- **Pixel coordinate grounding data**:

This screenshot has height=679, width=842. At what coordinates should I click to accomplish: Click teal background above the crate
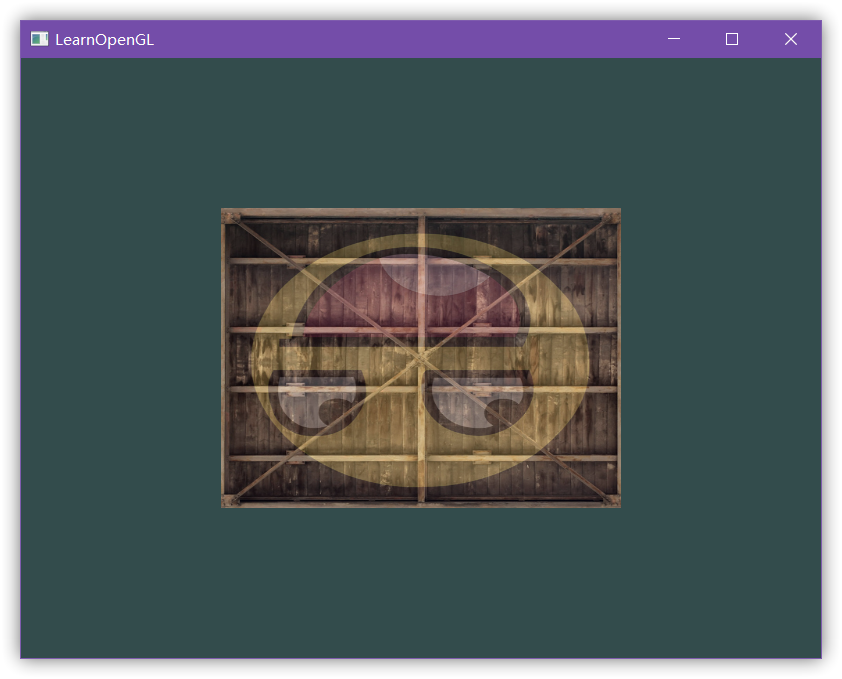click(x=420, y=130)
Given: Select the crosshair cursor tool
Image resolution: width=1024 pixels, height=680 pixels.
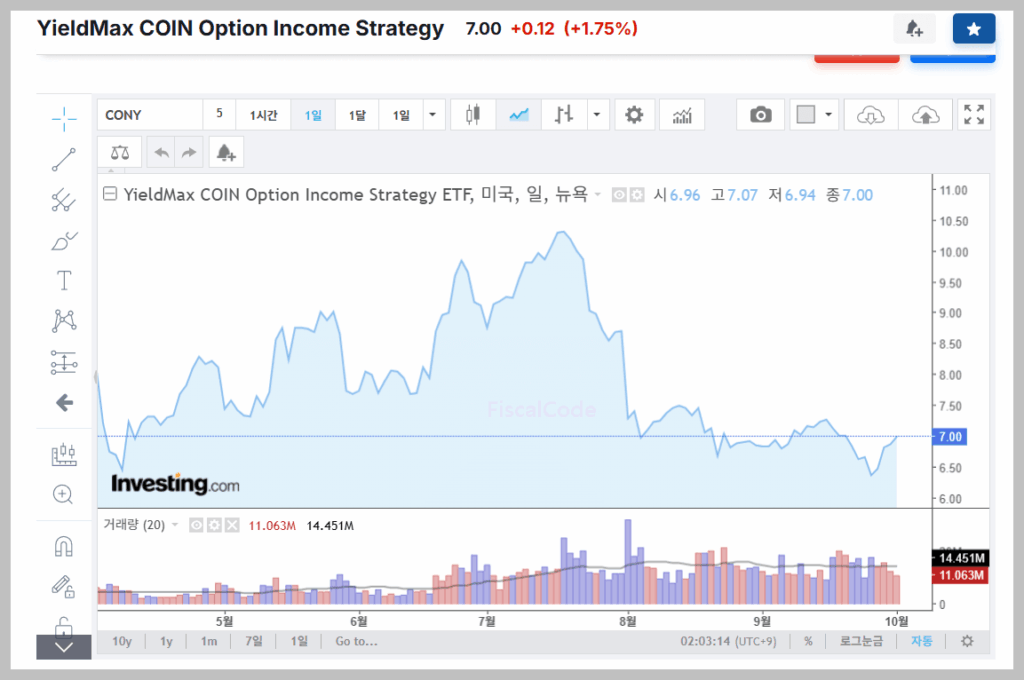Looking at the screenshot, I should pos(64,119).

- **Prompt**:
Every entry belongs in the answer exactly as written, but no picture does.

- **Result below**:
This screenshot has height=679, width=842. At what coordinates should I click to accomplish: Click teal background above the crate
click(x=420, y=130)
Given: Select the crosshair cursor tool
Image resolution: width=1024 pixels, height=680 pixels.
Looking at the screenshot, I should pos(64,119).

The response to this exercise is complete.